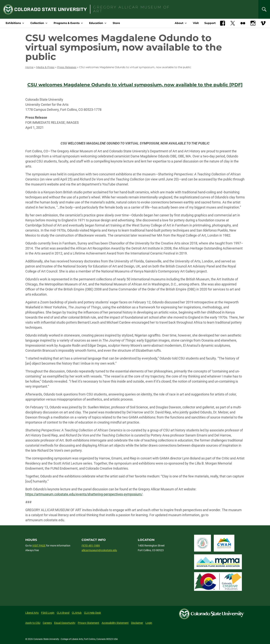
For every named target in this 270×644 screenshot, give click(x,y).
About (179, 23)
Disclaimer (137, 623)
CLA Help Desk (92, 613)
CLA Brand (63, 613)
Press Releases (67, 67)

*TASK DESCRIPTION*: Output every line of the records above as a JSON list of strings, one string per line, skipping blank lines and leaving out the pictures.

*SOLUTION TO THIS PROBLEM*:
[
  "For every named target in this 270×644 screenshot, give click(x,y).",
  "About (179, 23)",
  "Disclaimer (137, 623)",
  "CLA Help Desk (92, 613)",
  "CLA Brand (63, 613)",
  "Press Releases (67, 67)"
]